• **WHAT TO WORK ON**
Please write out exactly the lines from the one with "Toggle word wrap in output panel" through the end of the data below, both ends included, and omit any pictures.

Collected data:
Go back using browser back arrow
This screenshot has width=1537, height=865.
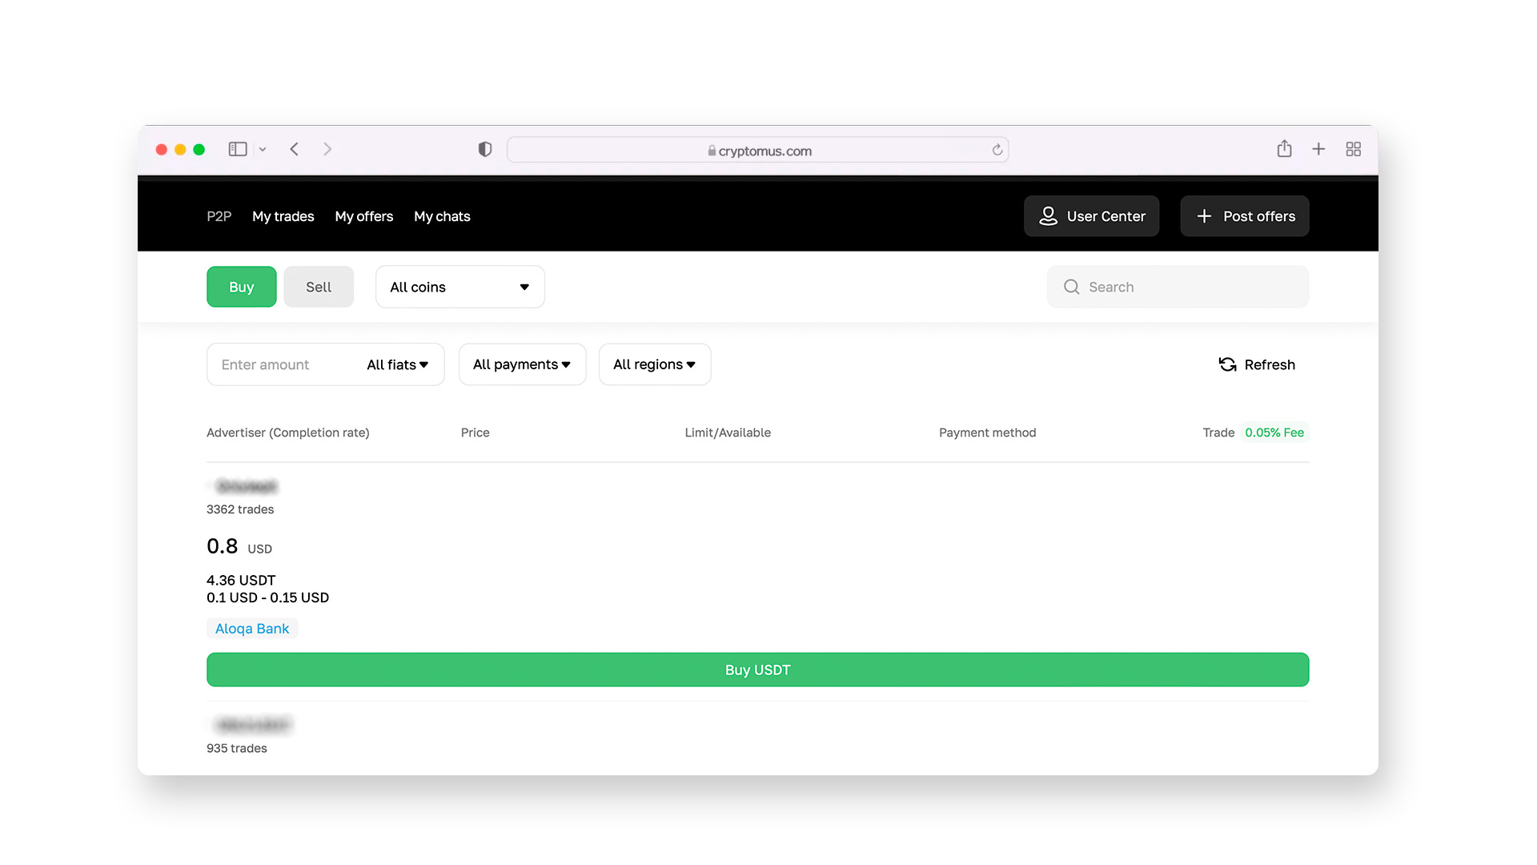295,149
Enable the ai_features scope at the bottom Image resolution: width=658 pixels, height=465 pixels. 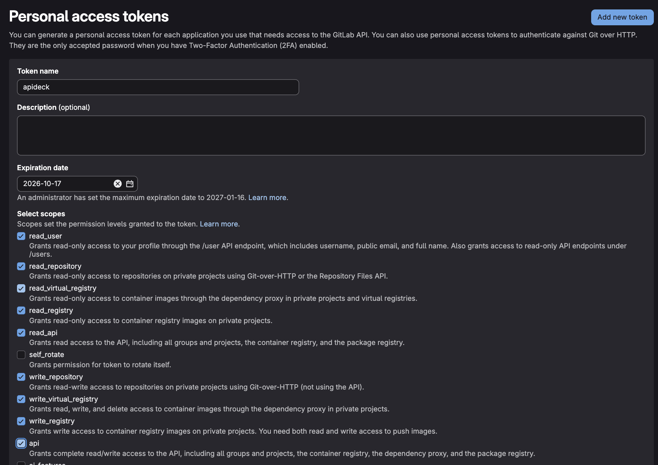point(21,463)
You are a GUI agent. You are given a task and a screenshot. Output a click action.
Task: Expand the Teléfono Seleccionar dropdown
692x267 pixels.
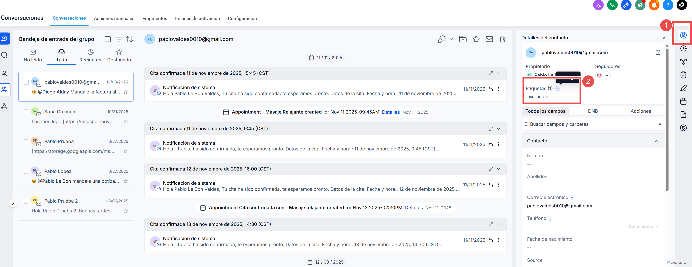coord(643,227)
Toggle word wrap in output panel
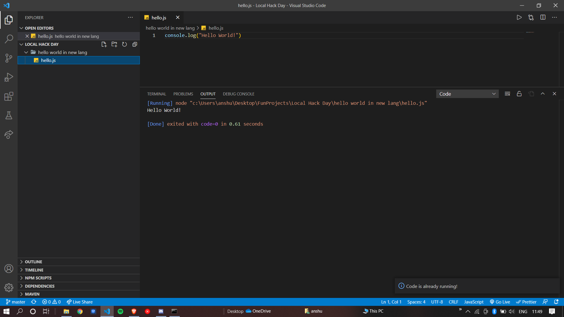Viewport: 564px width, 317px height. point(507,94)
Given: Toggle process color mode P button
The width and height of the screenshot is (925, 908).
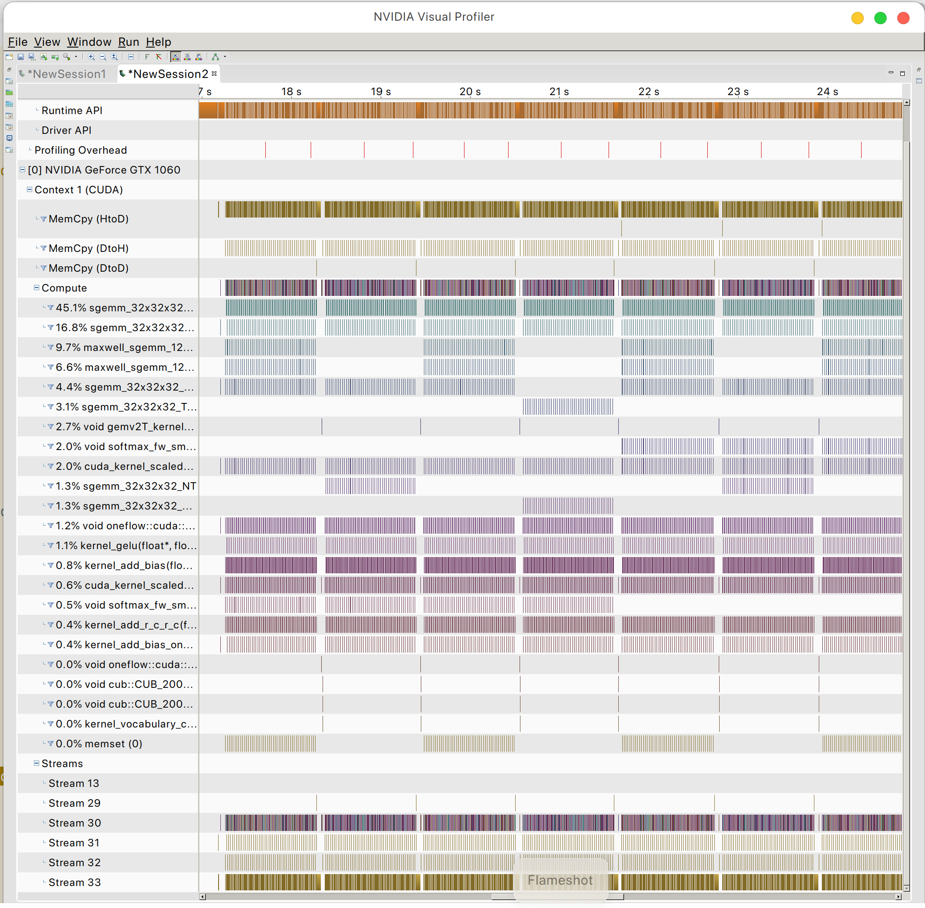Looking at the screenshot, I should click(199, 57).
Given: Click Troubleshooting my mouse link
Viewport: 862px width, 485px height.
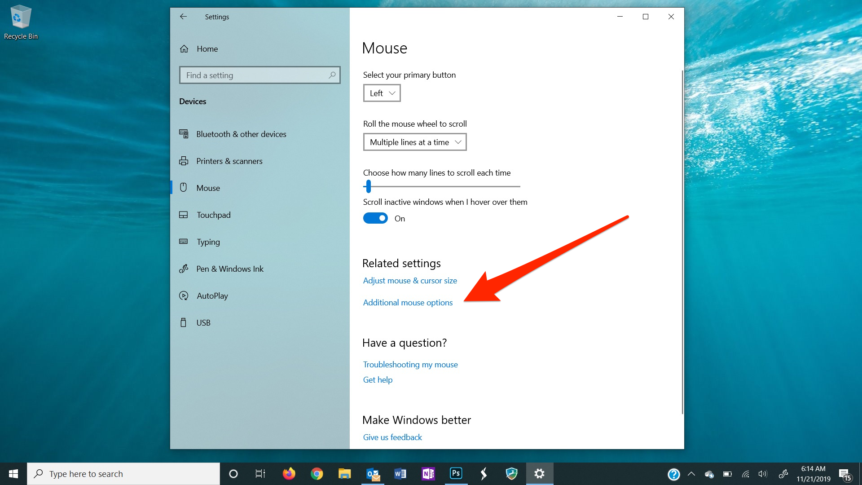Looking at the screenshot, I should pyautogui.click(x=410, y=364).
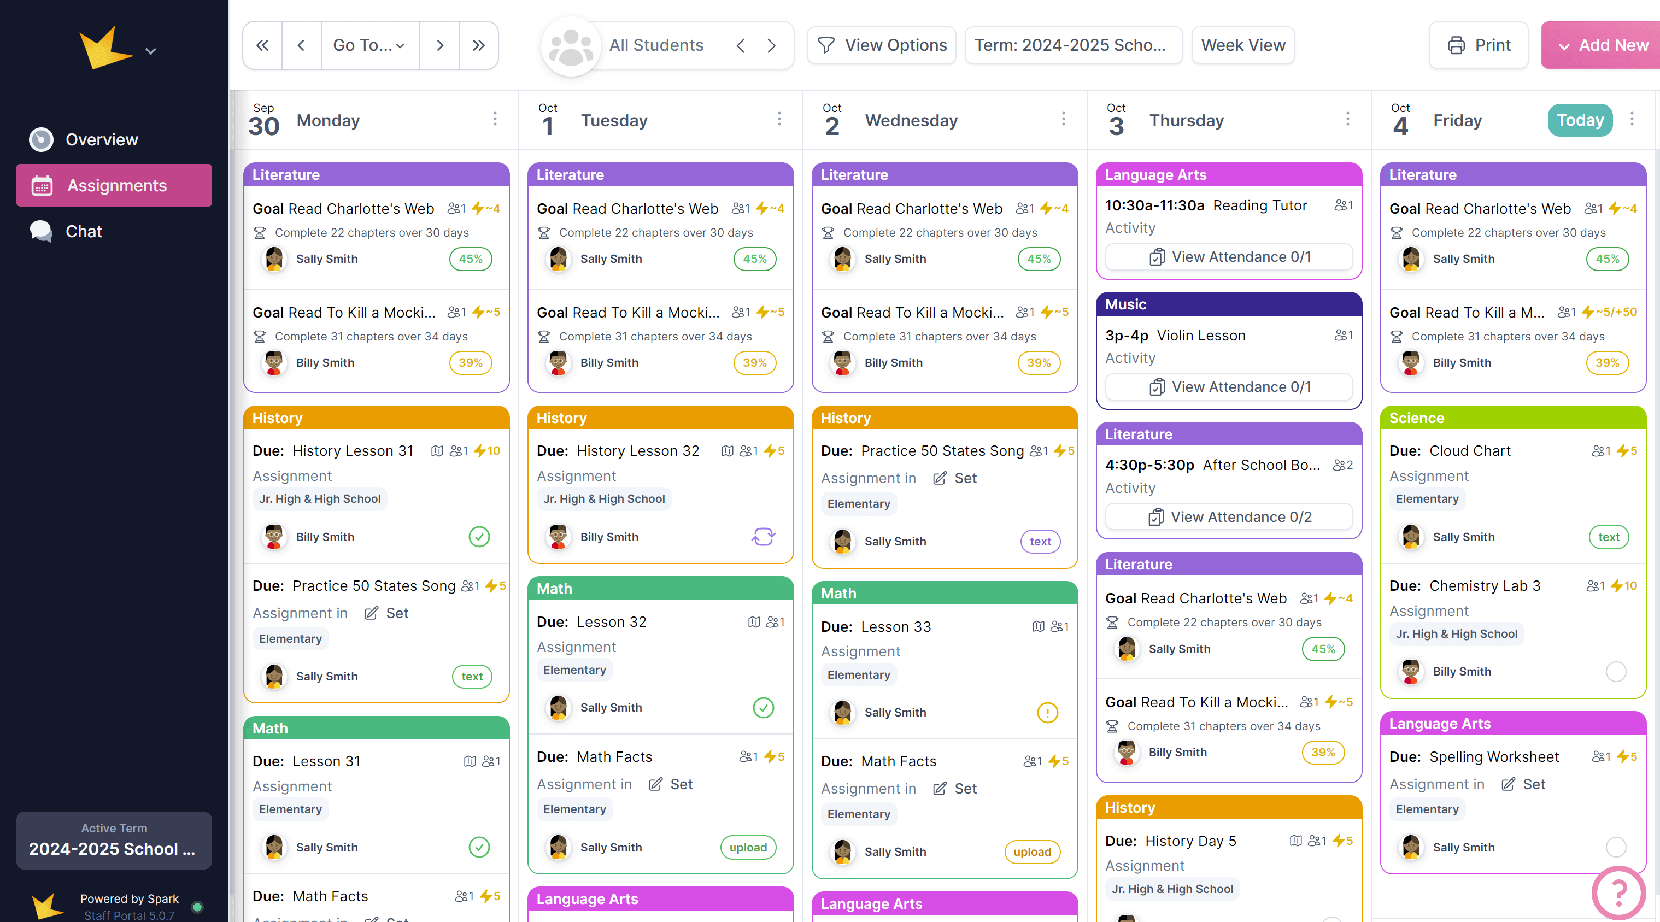Viewport: 1660px width, 922px height.
Task: Open the Overview sidebar item
Action: [x=101, y=139]
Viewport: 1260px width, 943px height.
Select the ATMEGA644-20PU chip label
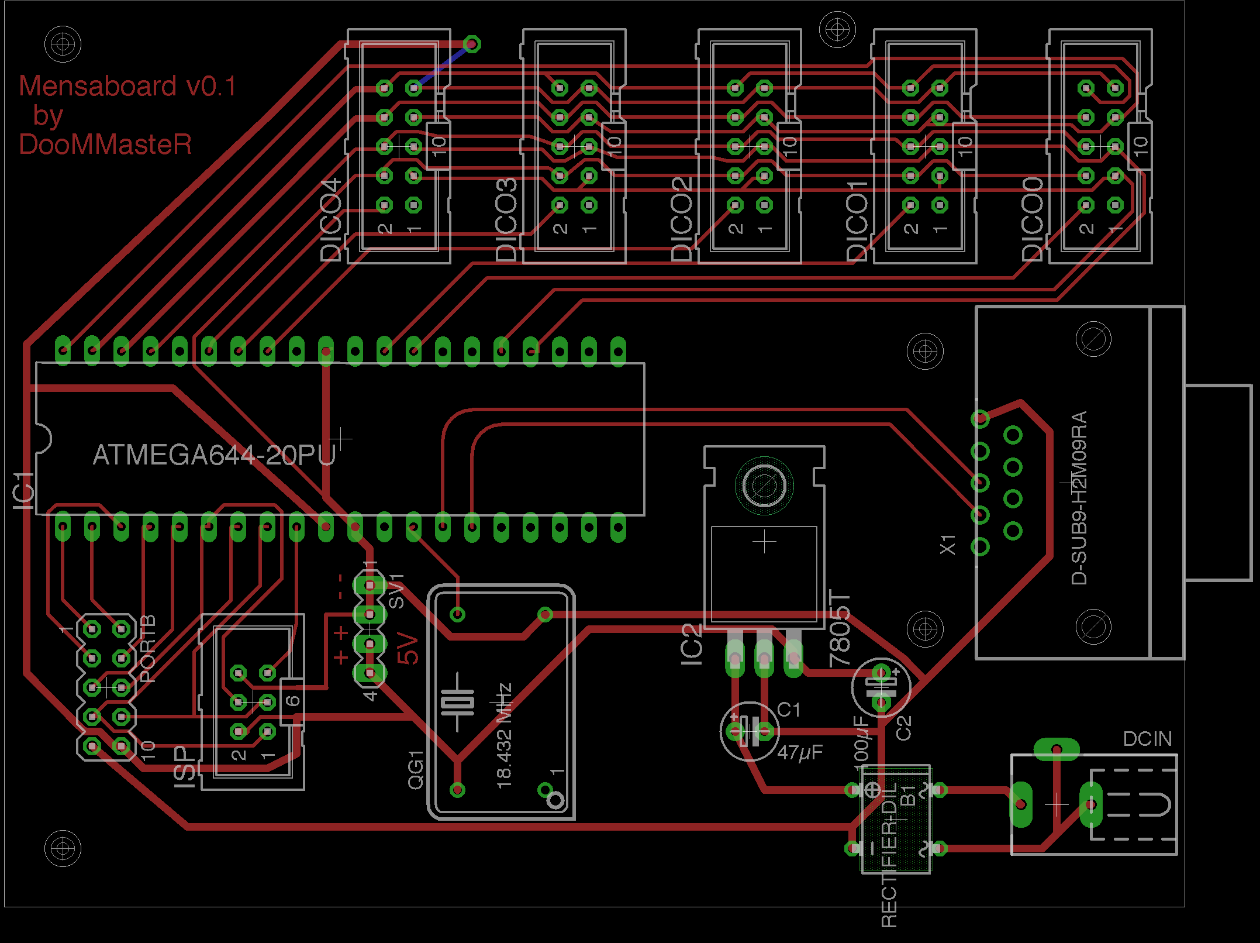pyautogui.click(x=214, y=455)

• **EXPECTED ANSWER**
Toggle word wrap in output panel
Viewport: 564px width, 317px height. point(507,94)
Given: Toggle process color mode P button
The width and height of the screenshot is (925, 908).
Looking at the screenshot, I should click(199, 57).
Given: Click Troubleshooting my mouse link
Viewport: 862px width, 485px height.
Looking at the screenshot, I should pyautogui.click(x=410, y=364).
Viewport: 1660px width, 922px height.
Task: Open the Overview sidebar item
Action: [x=101, y=139]
Viewport: 1260px width, 943px height.
Select the ATMEGA644-20PU chip label
pyautogui.click(x=214, y=455)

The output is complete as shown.